***** GIVEN RECORDS *****

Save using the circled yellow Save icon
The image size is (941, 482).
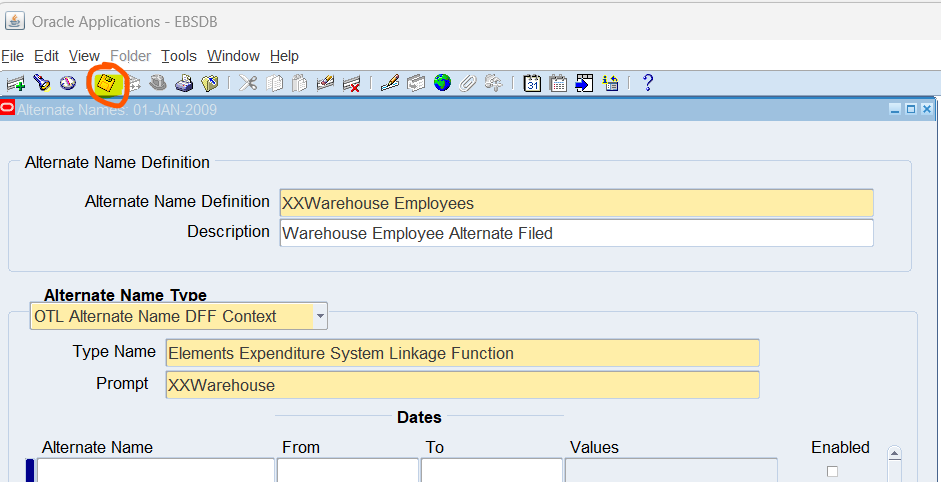(x=106, y=83)
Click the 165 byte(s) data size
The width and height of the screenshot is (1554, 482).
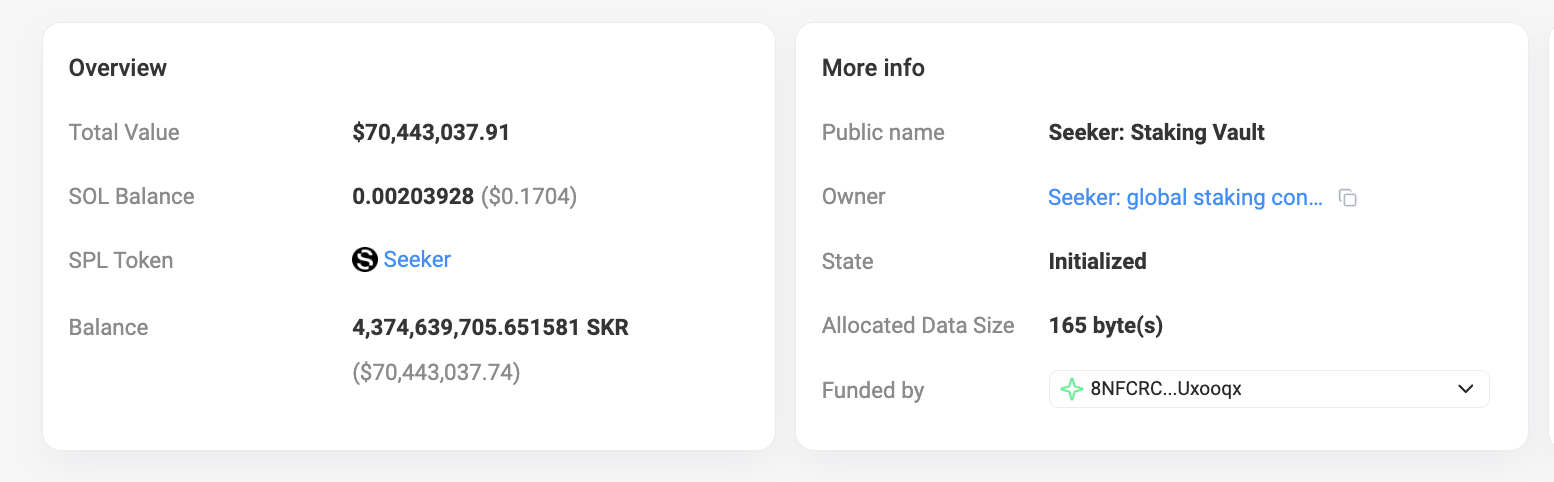pos(1105,325)
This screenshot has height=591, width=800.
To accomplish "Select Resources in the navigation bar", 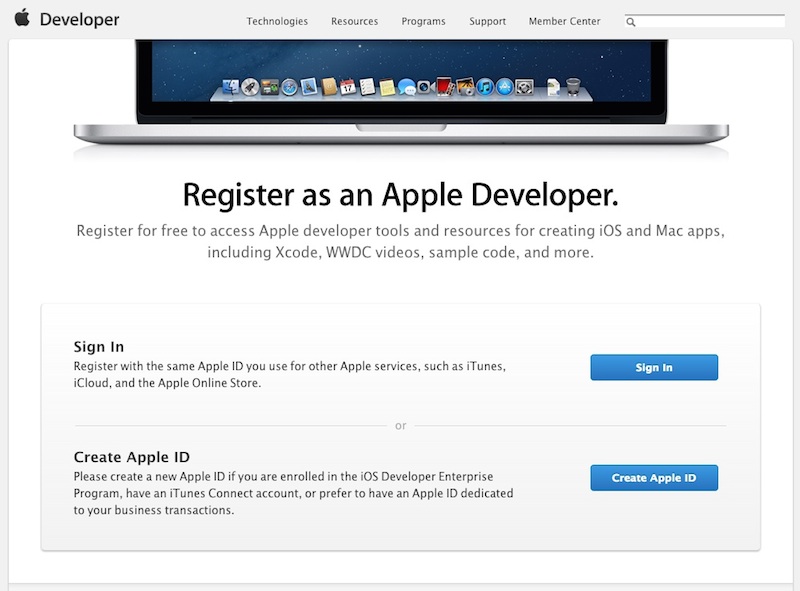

*****

■ **WHAT YOU ARE ASKED TO DO**: Write out again the lines running from the one that contains "This screenshot has height=591, width=800." through the end of the records, both ends included. Leave the pictures out of your answer.

■ **IN RESPONSE**:
This screenshot has height=591, width=800.
To accomplish "Select Resources in the navigation bar", 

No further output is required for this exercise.